TASK DESCRIPTION: Below are several records. Retype exactly those lines running from the one with "Image resolution: width=645, height=2576." through the one with "レストラン (161, 112)", end lines included, and no others.

WORKING DATA:
_____

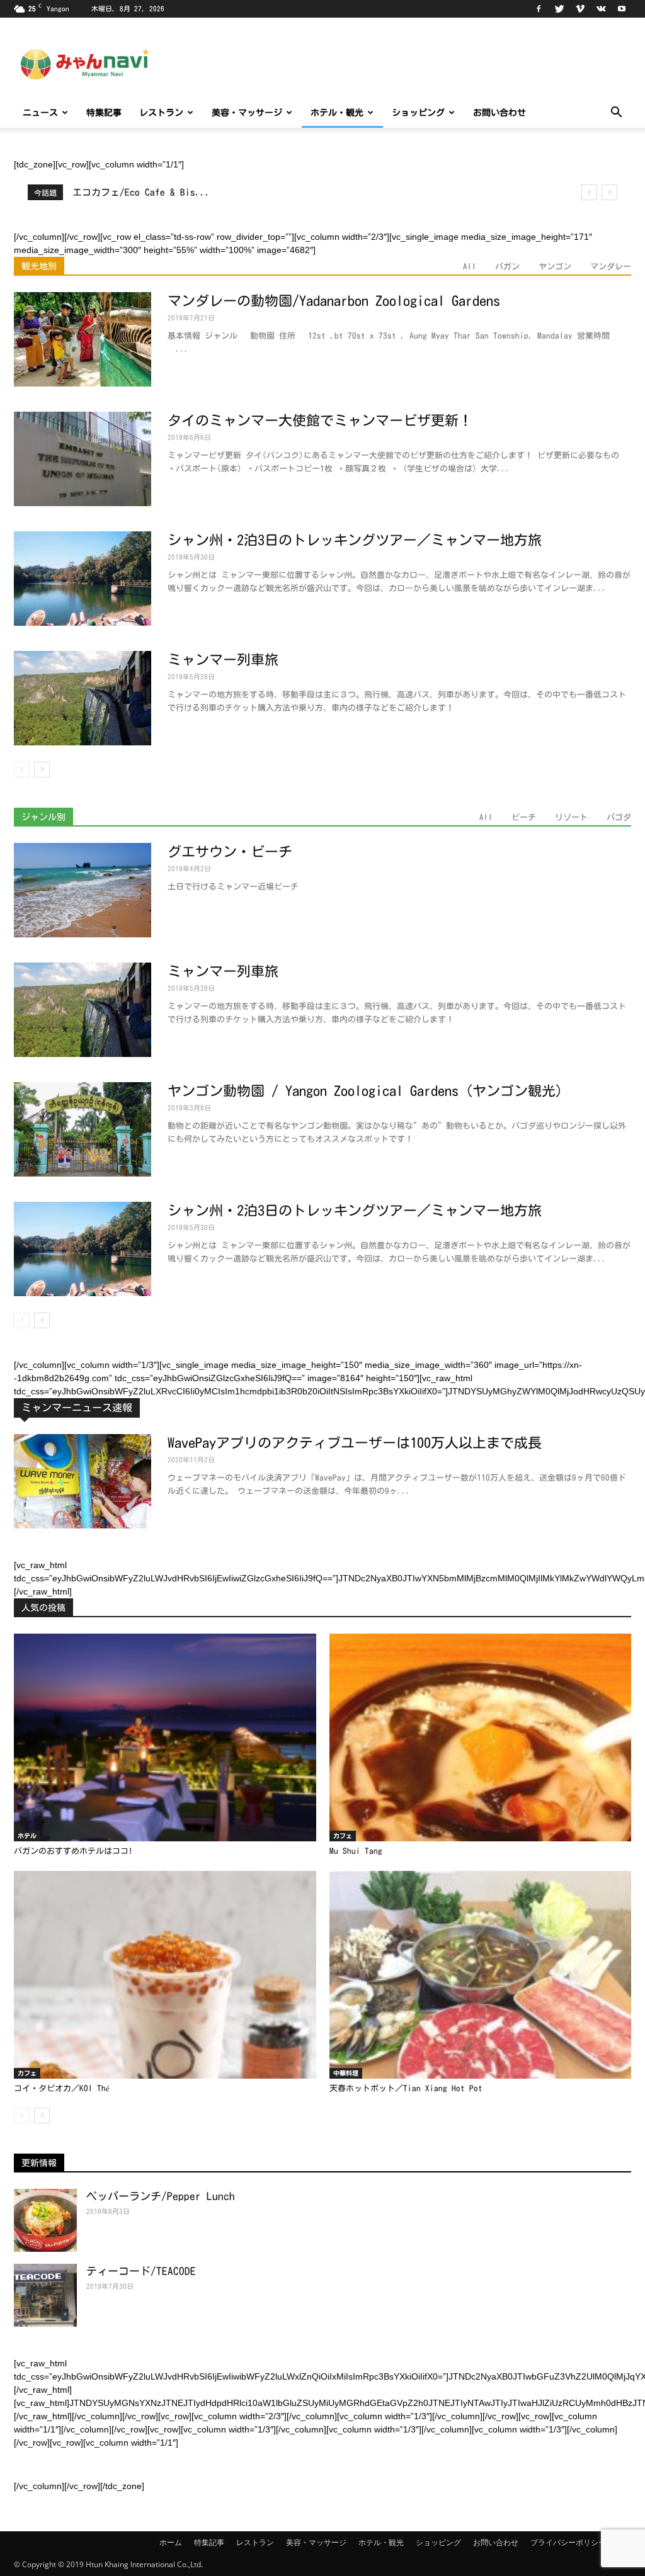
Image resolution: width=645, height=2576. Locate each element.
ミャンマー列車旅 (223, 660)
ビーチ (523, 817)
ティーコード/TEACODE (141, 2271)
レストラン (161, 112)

_____

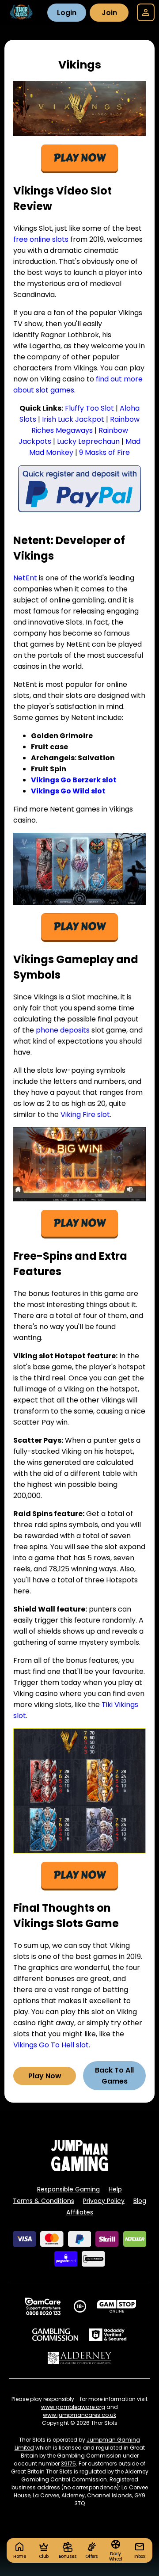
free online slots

_____

WRITTEN REPLY:
Image resolution: width=645, height=2576. Locate each element.
ミャンマー列車旅 (223, 660)
ビーチ (523, 817)
ティーコード/TEACODE (141, 2271)
レストラン (161, 112)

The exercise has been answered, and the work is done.